Census Bureau adopts strict jobs screening after incidents
Thursday, May 27, 2010
The Census Bureau is adopting stricter rules for screening new hires after a registered sex offender using an alias got a job as a census taker in New Jersey, the bureau's director said Wednesday.
Robert M. Groves said that applicants whose name, age, gender and Social Security number do not match background records will be held up for more inquiries instead of being sent for FBI fingerprint checks. Applicants whose fingerprints are not legible, as sometimes happens with older people whose fingerprint ridges have worn down, will not be hired until their identities and backgrounds can be confirmed.
And when there is "evidence of criminality" by a census worker, Groves promised swifter intervention to ensure that they no longer have contact with the public.
"People should know that the person coming to your door won't harm you," said Groves, speaking at a Fairfax event that urged Asian Americans to cooperate with census takers.
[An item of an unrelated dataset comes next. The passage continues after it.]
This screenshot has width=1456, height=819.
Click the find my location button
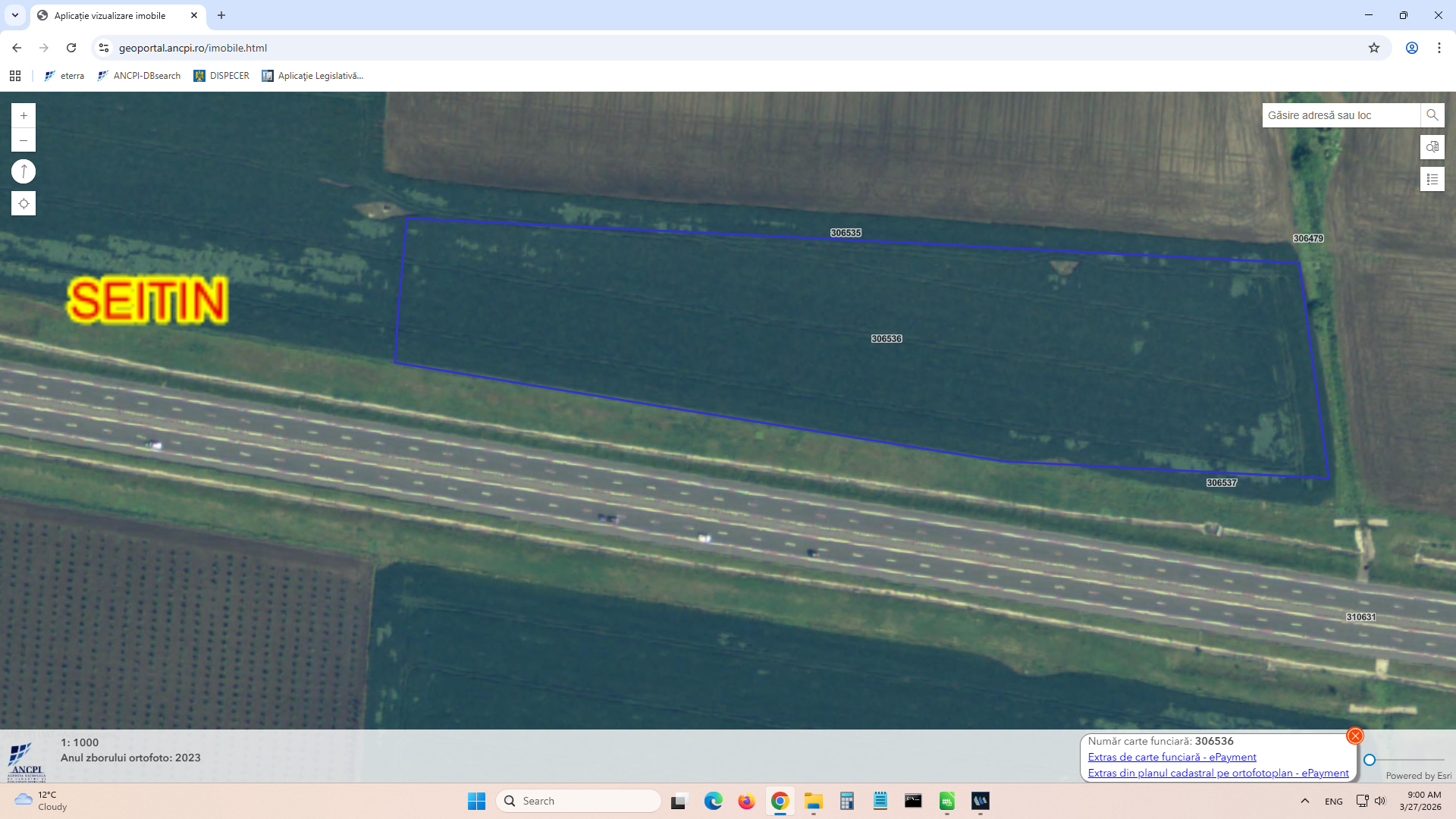coord(24,203)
A woman in Pennsauken, N.J., who was home alone with her toddler son, said she was visited this month by a census worker who asked for the names and birth dates of everyone in the family. Thinking that he looked familiar, the woman checked a sex-offender registry site after he left and recognized his photograph under a different name than the one he had given her.
Census officials said the man had passed a name check but failed a fingerprint check and was fired this month, apparently after he had been to the woman's home. The man was charged with using a fake Social Security number on his census application.
In Indiana, a census worker was charged this month with raping and burglarizing a disabled woman when he allegedly returned to the house after making a visit as a census taker.
Groves said he is concerned about the safety of the public and of census takers. In a Wednesday letter responding to a congressional inquiry, Groves said that so far census takers have been the victims of 113 assaults or attacks, including incidents with guns. At least three cases of workers being held against their will or carjacked were reported.
The Census Bureau has hired about 635,000 census takers to knock on the doors of people who did not return their census forms by late April. About 56 percent of the 48 million tardy households have been reached, Groves said, although only 39 percent have had their answers recorded. That is below the 43 percent target for this point in time, a date set by the agency based on 2000 Census results.
The census has been beleaguered by software glitches in the agency's computer system, which was built to scan and manage collected data. Some local Census offices have experienced interruptions ranging from hours to days, causing delays that contributed to $1.6 million in clerical overtime in the first quarter alone.
"The fieldwork is proceeding as designed and expected," Groves said Wednesday. "The software remains a concern."
Groves spoke after appearing at an event outside the Super H Mart, an Asian supermarket in Fairfax where the Asian American Legal Defense and Education Fund was urging cooperation with census takers.
Although Asian Americans' participation in the census is generally high, some areas fall short. A legal defense fund analysis of Virginia census tracts with large concentrations of Asian Americans found that residents in parts of Annandale, Bailey's Crossroads, Centreville, Fairfax, Falls Church and Seven Corners failed to match or surpass response rates for the 2000 Census.